In R (on the application of XPL Ltd) v Harlow Council [2014] EWHC 3860 (Admin); [2014] PLSCS 328, the local planning authority (“LPA”) had earlier granted planning permission to the claimant to use a parcel of land forming part of an industrial estate as a “coach park/depot”. Condition 4 attached to the planning permission provided that “no repairs or maintenance of vehicles or other industrial or commercial activities (other than the parking of coaches or similar vehicles associated with the coach park/depot)” should take place outside stated permitted hours. One of the reasons given for the imposition of this condition was to ensure that the amenity of neighbouring residents was not prejudiced.

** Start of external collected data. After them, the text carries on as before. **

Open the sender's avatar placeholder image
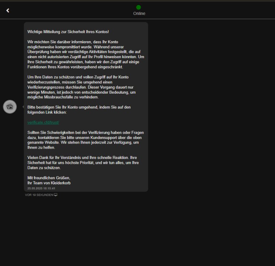This screenshot has width=275, height=266. coord(10,106)
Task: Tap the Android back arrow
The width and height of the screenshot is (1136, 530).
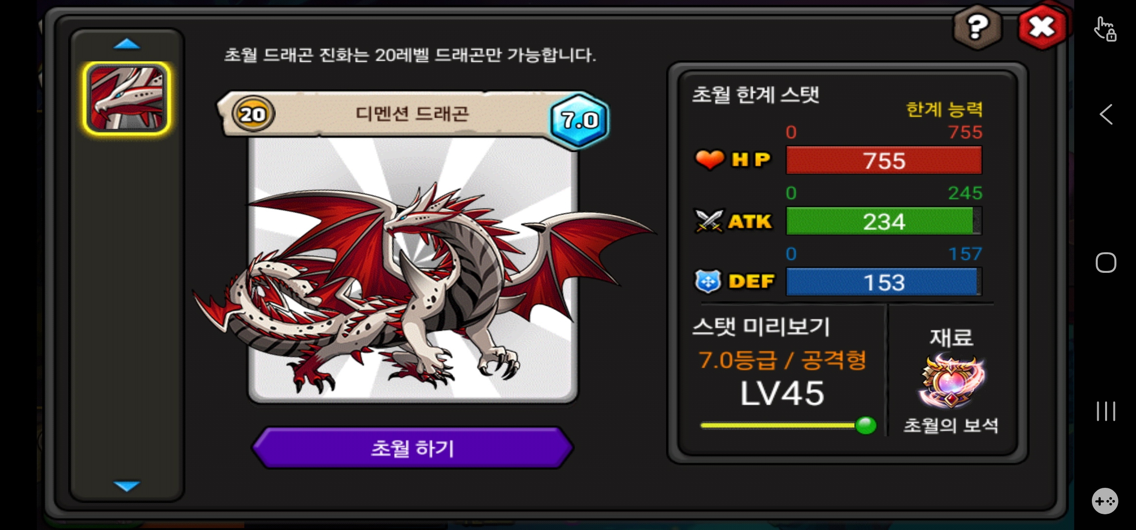Action: point(1106,115)
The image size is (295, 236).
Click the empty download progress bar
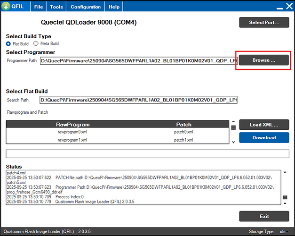coord(148,154)
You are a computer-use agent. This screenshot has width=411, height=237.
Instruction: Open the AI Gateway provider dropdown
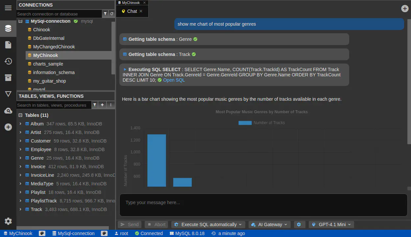pyautogui.click(x=269, y=224)
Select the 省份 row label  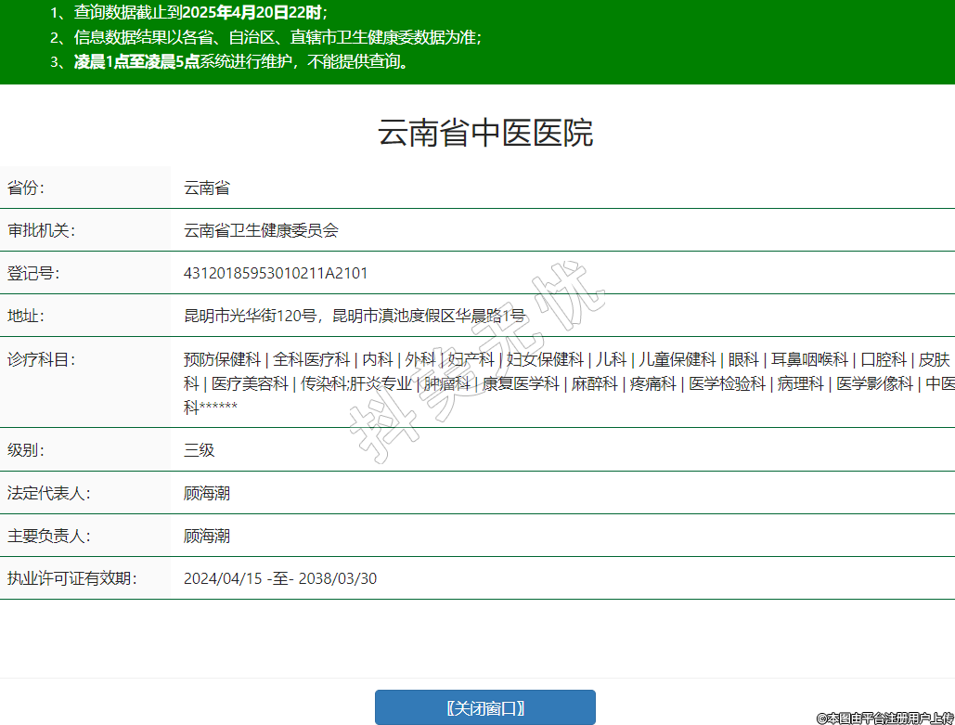tap(26, 188)
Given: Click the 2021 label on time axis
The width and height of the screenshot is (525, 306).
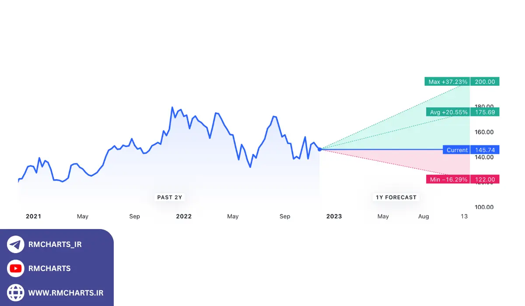Looking at the screenshot, I should [x=33, y=216].
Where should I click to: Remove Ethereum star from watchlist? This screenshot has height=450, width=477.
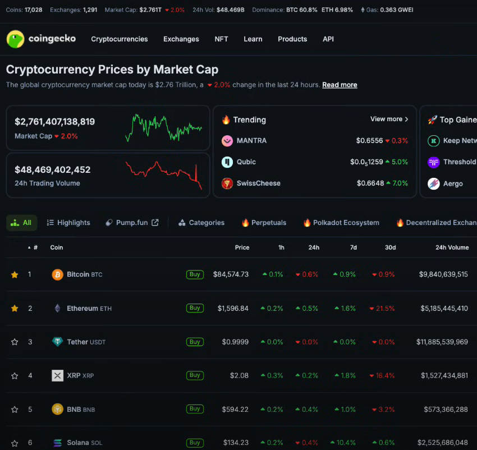[x=15, y=308]
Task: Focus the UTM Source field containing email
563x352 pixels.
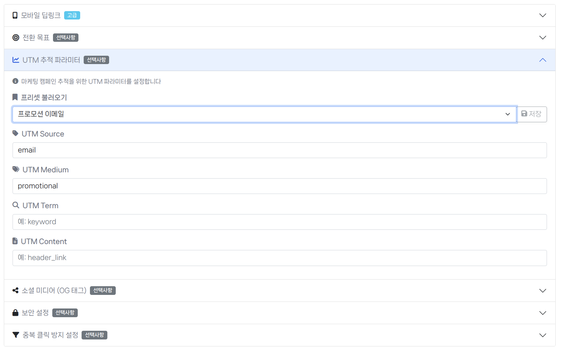Action: click(279, 150)
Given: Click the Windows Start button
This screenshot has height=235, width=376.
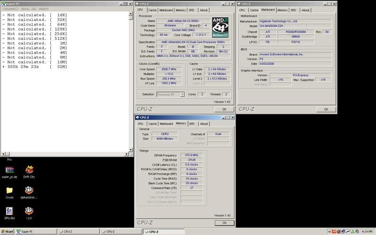Looking at the screenshot, I should click(8, 232).
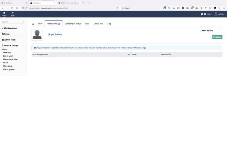Click the print icon in header
Screen dimensions: 227x142
click(202, 14)
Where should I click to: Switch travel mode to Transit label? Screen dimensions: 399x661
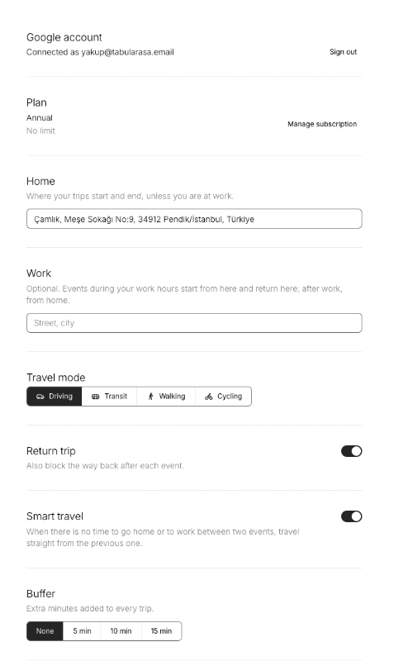(x=116, y=397)
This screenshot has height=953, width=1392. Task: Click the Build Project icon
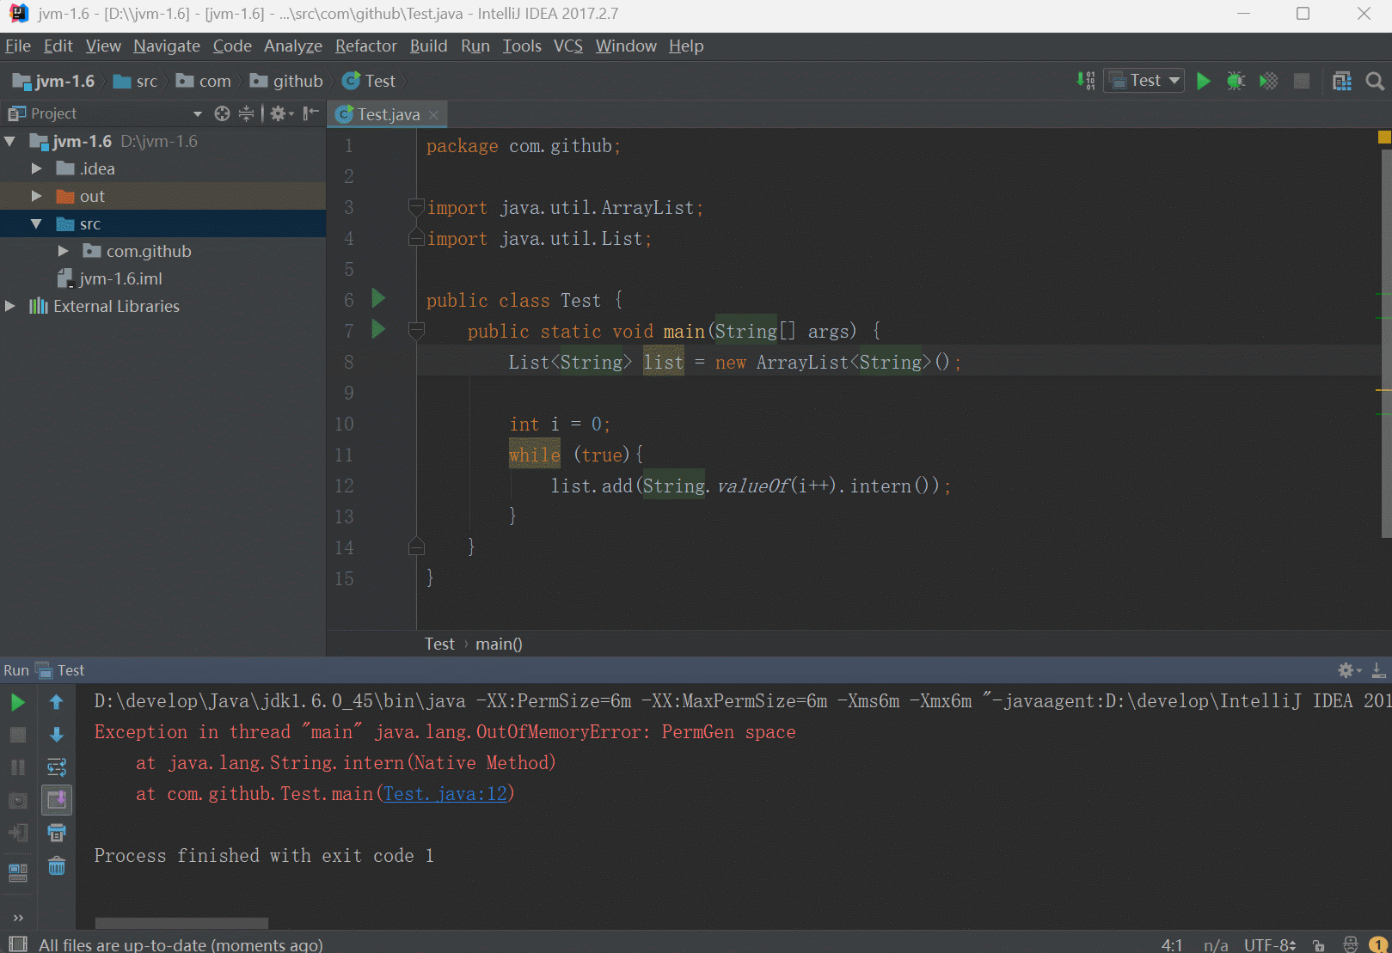click(1086, 81)
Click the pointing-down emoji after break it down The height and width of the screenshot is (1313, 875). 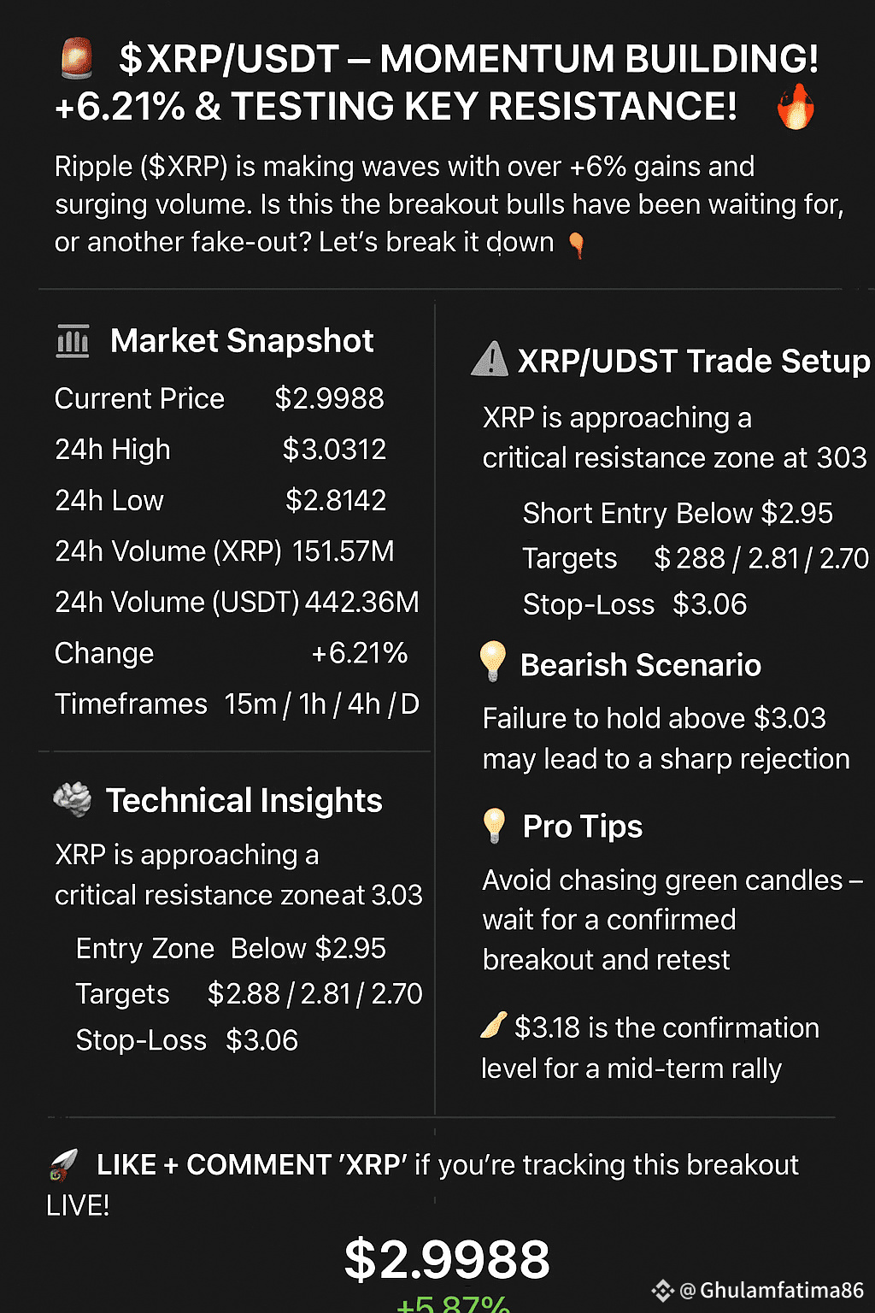click(x=577, y=245)
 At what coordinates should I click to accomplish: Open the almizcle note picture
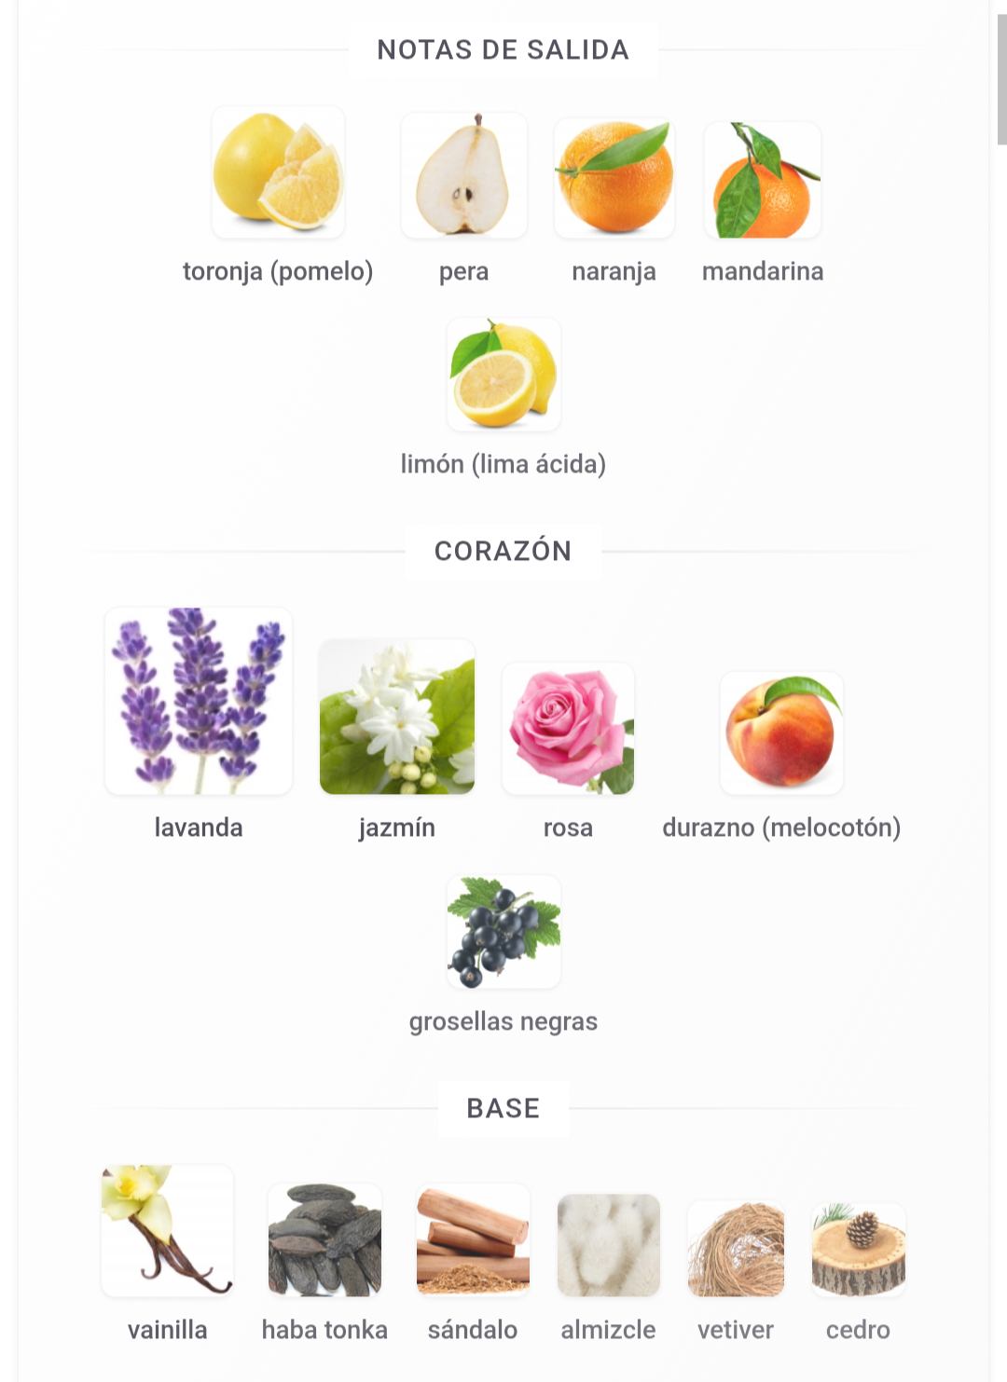click(x=609, y=1245)
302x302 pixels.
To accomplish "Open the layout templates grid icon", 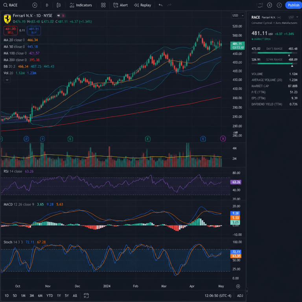I will coord(103,5).
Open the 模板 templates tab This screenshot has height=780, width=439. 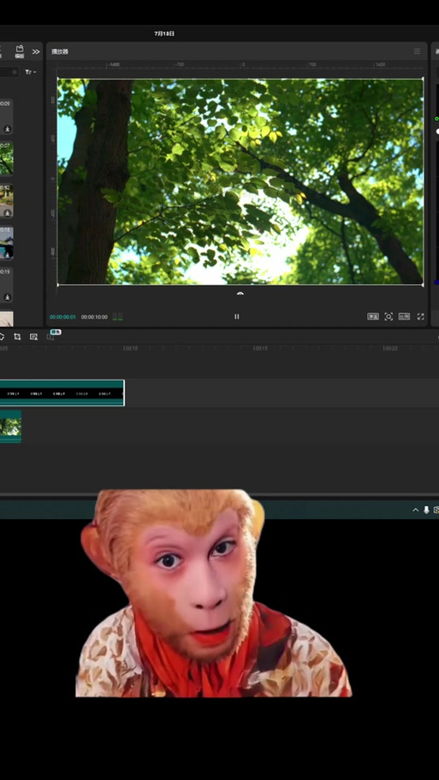[20, 51]
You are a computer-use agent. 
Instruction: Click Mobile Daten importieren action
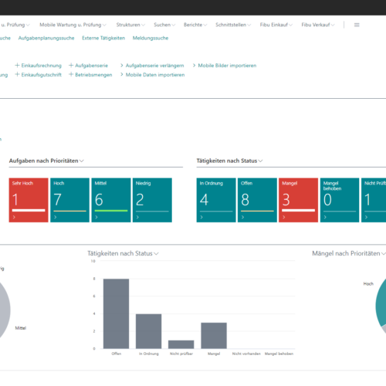click(x=155, y=75)
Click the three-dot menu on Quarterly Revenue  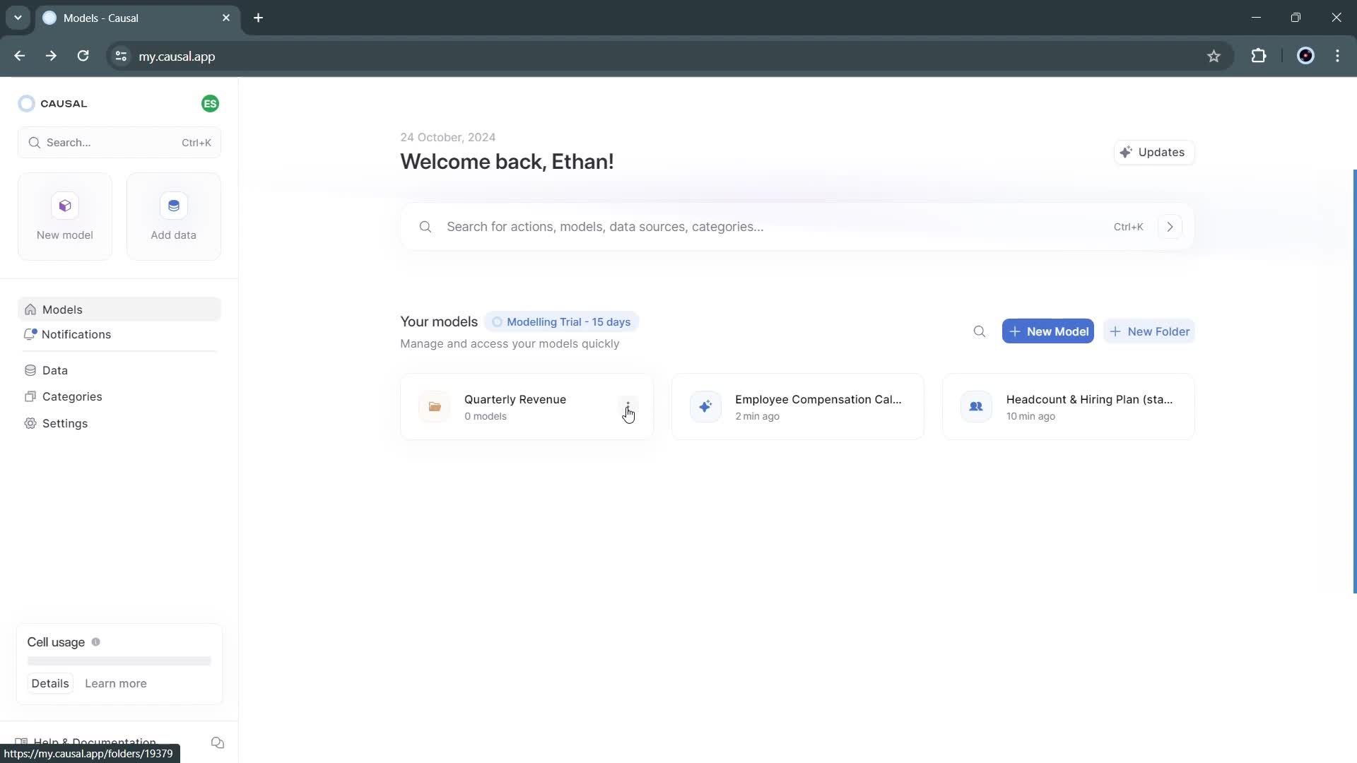[630, 407]
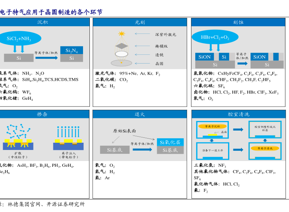The height and width of the screenshot is (212, 289).
Task: Click the orange plasma cleaning oval
Action: pos(265,148)

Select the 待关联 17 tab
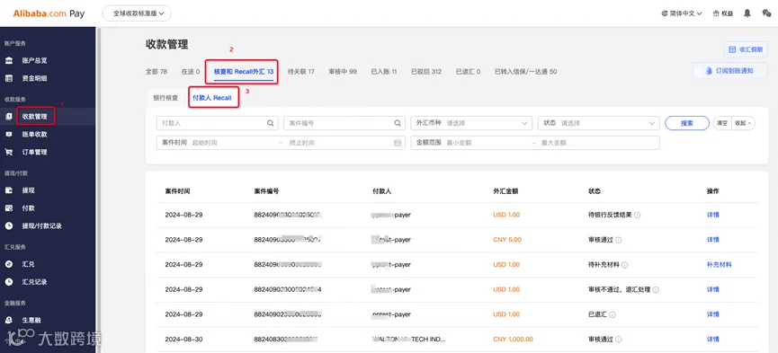[x=301, y=71]
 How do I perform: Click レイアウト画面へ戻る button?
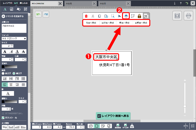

Following complaints about engine noise in the early hours of the morning – and outside the stated permitted hours – the LPA served a breach of condition notice (“BCN”) on the claimant requiring it to cease the running of engines of any passenger carrying vehicles at the site and associated with the coach park/depot, except where the vehicles were being moved onto the site to park, outside the stated permitted hours.

The claimant sought judicial review of the LPA’s decision to serve the BCN on the principal ground that the BCN was unlawful, because it required activities to cease that were not prohibited by Condition 4. More specifically, it contended that starting up of the engine of a coach or bus outside the stated permitted hours did not fall within the meaning of the words “or other industrial or commercial activities”. Those words should be construed in the context of the preceding words “repairs or maintenance” in accordance with the eiusdem generis rule.

The court dismissed the claim, holding that the BCN was lawful. Earlier authorities established that a planning permission and its conditions had to be read as a whole and be given the meaning that a reasonable reader would give them without any special knowledge. The wording of Condition 4, when so read, was wide enough to cover the activity of starting the engine of a bus or coach in readiness for its use, whether the engine was started to carry out necessary checks or simply to prepare the vehicle to depart.

Furthermore, given the nature and function of planning permissions and their conditions, it would not be appropriate to employ the eiusdem generis rule here. (No case had been cited to the court where it had been used in this context.) It was primarily relevant to statutory interpretation. A reasonable reader would not be versed in the niceties of statutory interpretation.